Crawfish creole

Yield: 10 Servings

Measure Ingredient
Waldine Van Geffen VGHC42A
1 cup Flour
1 cup Oil
2 cups Onions -- chopped
1 cup Celery -- chopped
½ cup Green pepper -- chopped
3 teaspoons Salt
½ teaspoon Red pepper
½ teaspoon Black pepper
1 teaspoon Worcestershire sauce
30 millilitres Garlic -- chopped
1 can #2 tomatoes
1 small Can tomato paste
6 cups Water
3 pounds Peeled crawfish tails
2 tablespoons Parsley -- chopped
2 tablespoons Green onion tops -- chopped

Make a roux by cooking the flour and oil together over moderate heat (you must stir constantly so it will not burn) until golden brown.

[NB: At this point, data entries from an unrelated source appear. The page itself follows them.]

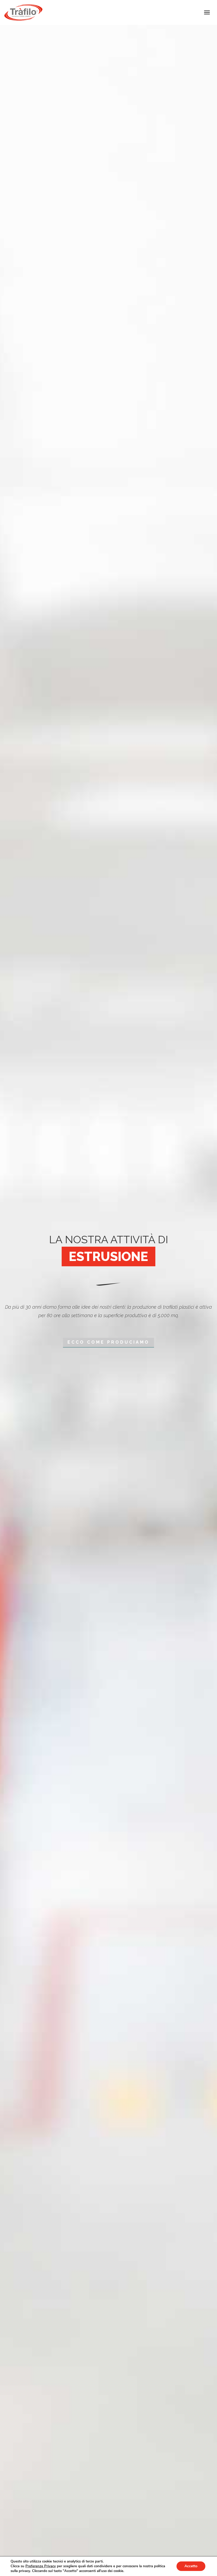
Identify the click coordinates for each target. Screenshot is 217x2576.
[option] (108, 1288)
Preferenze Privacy (40, 2566)
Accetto (190, 2566)
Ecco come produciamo (108, 1342)
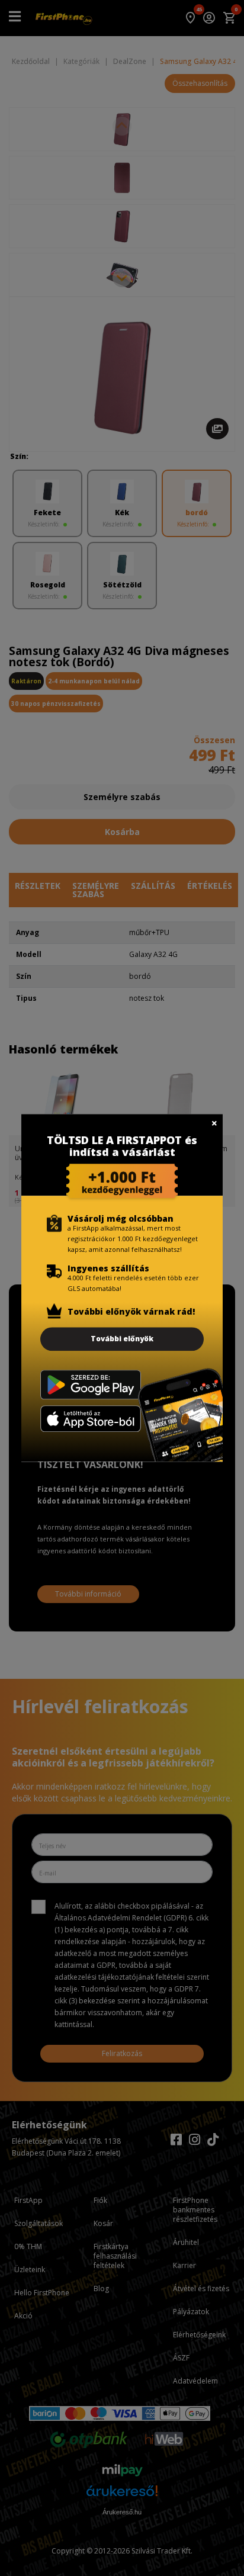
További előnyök (122, 1339)
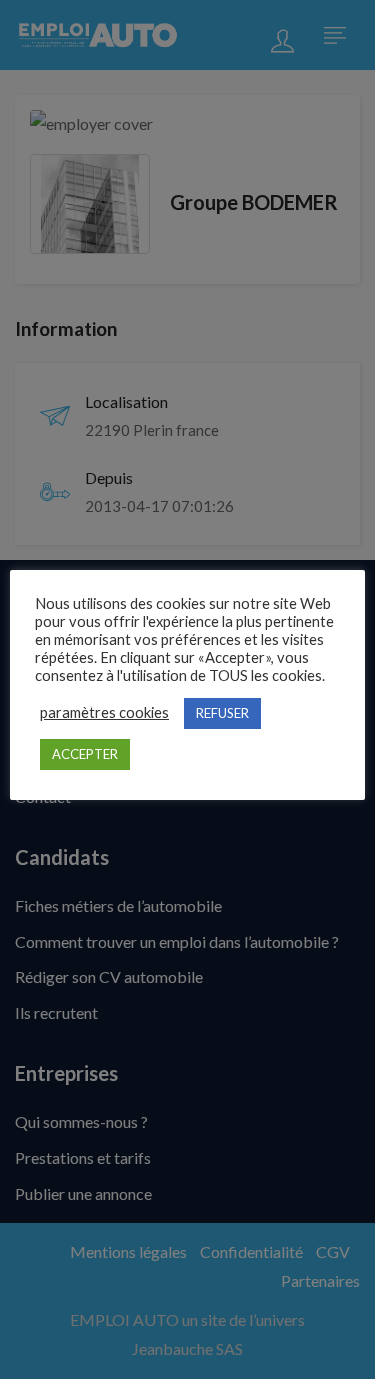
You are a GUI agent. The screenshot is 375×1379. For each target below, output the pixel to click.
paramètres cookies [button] (104, 712)
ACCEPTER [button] (85, 754)
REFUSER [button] (222, 713)
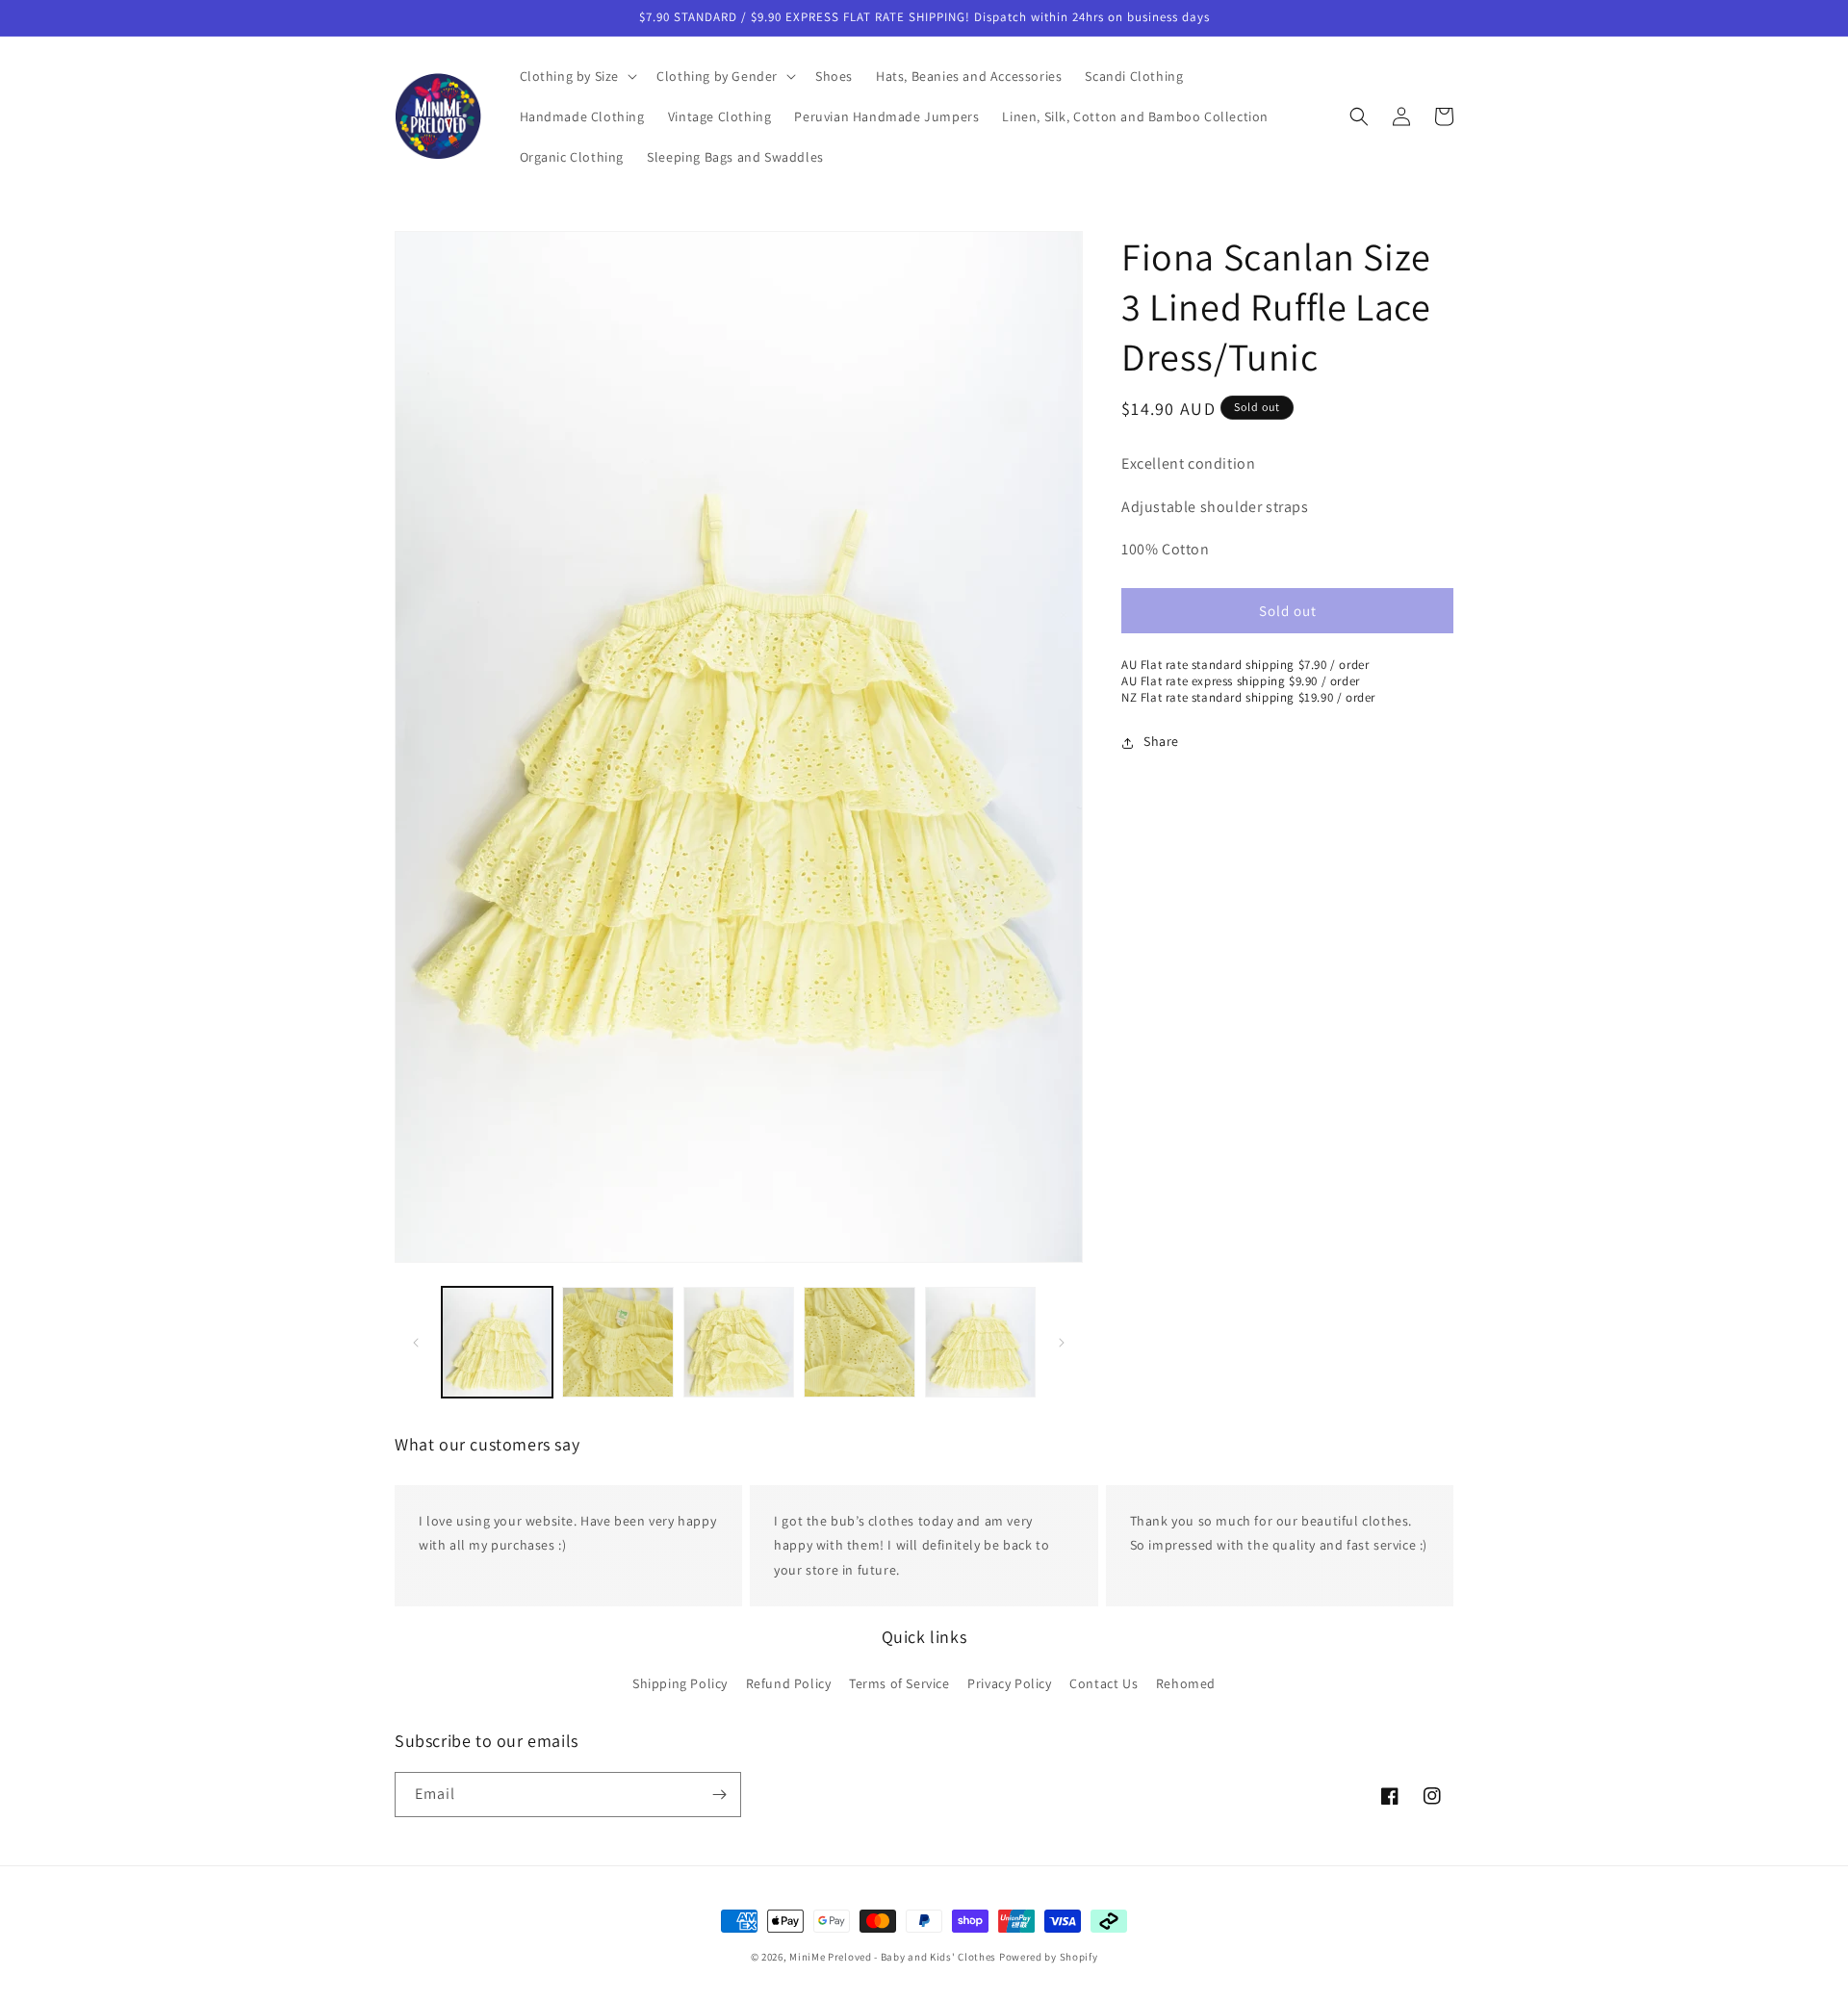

Add onion, celery, bell pepper, seasonings and half of the garlic. Cook until onion is transparent. Add tomatoes and tomato paste. Stir to mix well and cook for 5 minutes. Add water, bring to a boil, lower heat and simmer for 1 hour. Add crawfish tails and remaining garlic. Simmer for 15 minutes. Add parsley and onion tops. Cook for 5 minutese longer. Serve over fluffly steamed rice.